[Opening Data provided section]

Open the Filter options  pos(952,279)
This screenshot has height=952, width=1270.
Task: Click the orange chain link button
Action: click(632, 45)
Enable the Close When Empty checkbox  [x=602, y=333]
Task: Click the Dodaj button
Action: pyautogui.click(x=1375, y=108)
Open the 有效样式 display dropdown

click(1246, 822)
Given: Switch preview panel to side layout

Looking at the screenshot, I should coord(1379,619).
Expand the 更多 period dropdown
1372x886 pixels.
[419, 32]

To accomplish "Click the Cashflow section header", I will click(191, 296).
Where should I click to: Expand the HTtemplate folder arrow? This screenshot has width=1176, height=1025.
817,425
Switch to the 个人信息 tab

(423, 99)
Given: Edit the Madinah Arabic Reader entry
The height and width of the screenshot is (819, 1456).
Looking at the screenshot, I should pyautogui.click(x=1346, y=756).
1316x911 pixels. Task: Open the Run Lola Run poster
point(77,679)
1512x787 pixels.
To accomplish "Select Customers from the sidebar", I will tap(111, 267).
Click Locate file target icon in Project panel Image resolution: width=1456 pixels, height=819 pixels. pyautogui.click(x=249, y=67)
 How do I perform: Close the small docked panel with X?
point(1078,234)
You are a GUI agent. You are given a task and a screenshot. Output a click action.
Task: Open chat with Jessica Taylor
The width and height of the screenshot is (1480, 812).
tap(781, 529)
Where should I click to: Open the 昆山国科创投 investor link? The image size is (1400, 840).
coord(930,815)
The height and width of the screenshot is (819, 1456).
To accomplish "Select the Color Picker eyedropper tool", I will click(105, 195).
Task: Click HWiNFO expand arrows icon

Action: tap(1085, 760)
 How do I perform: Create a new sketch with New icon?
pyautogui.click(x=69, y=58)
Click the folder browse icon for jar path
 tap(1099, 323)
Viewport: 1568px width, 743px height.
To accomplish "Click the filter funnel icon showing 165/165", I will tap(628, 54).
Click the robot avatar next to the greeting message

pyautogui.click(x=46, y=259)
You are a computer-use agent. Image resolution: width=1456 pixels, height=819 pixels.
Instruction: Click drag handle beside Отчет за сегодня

[Closing Data provided section]

Search the entries above for the string "agent". Copy each line that holds it.

Result of this exercise —
You are a GUI agent. You are given a task and a screenshot. Output a click action.
You are a computer-use agent. Image resolution: width=1456 pixels, height=819 pixels.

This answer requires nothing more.